→ **Materials provided**:

#####

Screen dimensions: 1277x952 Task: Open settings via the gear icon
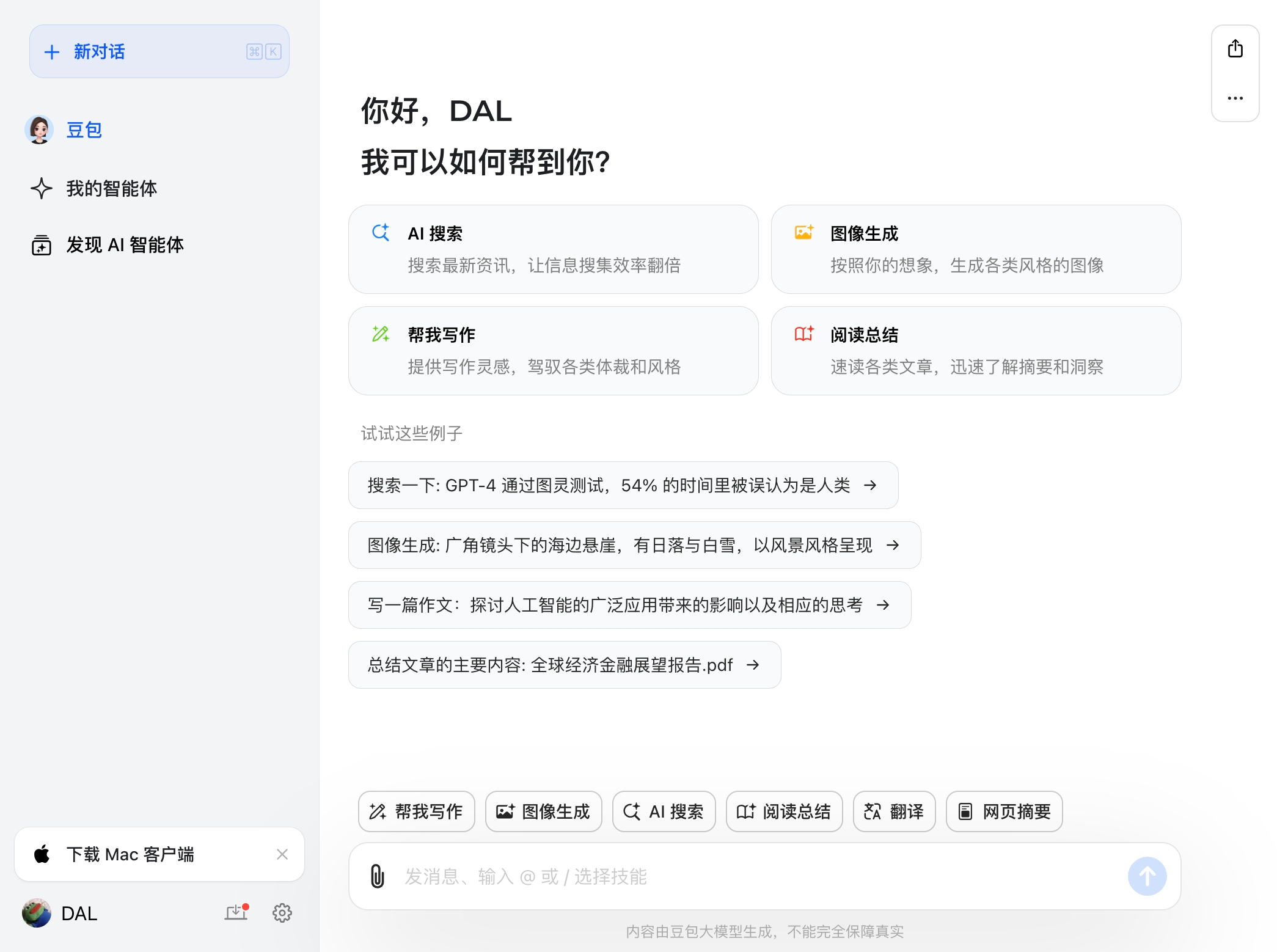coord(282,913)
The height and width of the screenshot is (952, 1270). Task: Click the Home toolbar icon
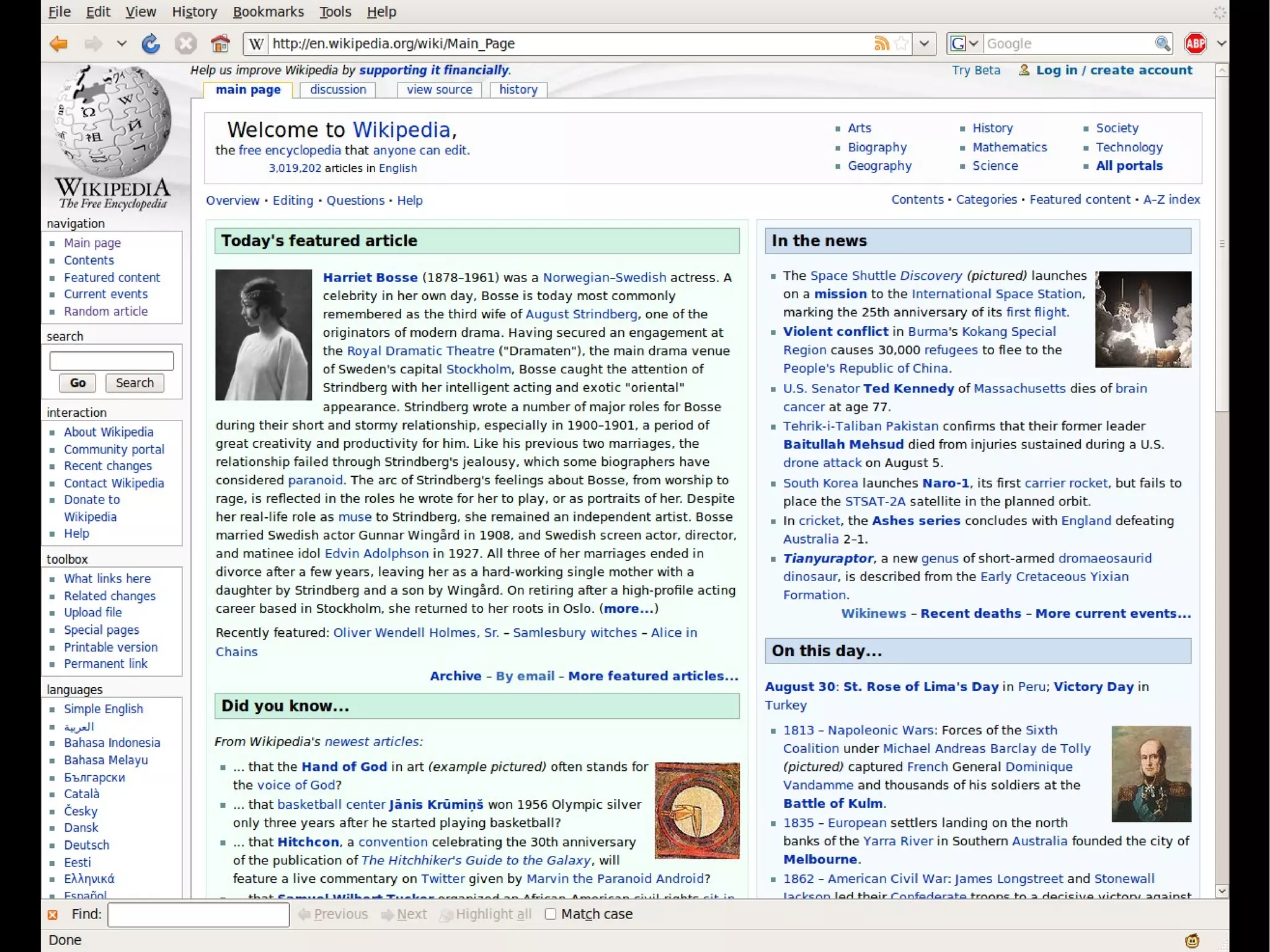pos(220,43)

#####

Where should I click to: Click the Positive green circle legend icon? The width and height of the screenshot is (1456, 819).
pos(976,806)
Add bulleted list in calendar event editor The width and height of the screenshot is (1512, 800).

#####

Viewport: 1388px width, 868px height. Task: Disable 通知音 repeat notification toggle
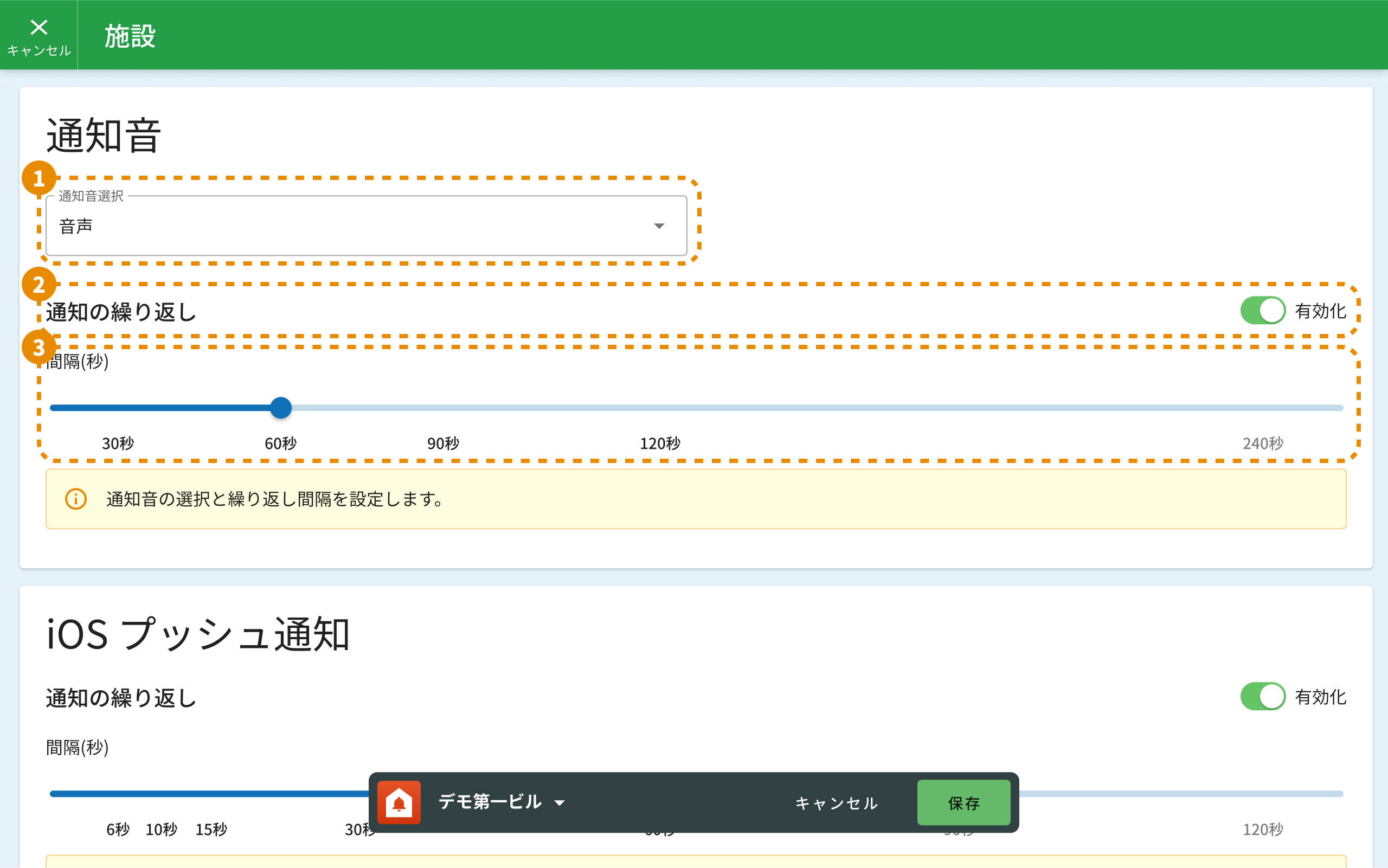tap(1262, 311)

#####

Given the records above, reproduce precisely and only the lines between the line holding "Where should I" and the line holding "Add bulleted list", inclusive.

→ **Written response**:
Where should I click to: Click the Positive green circle legend icon? The width and height of the screenshot is (1456, 819).
pos(976,806)
Add bulleted list in calendar event editor The width and height of the screenshot is (1512, 800).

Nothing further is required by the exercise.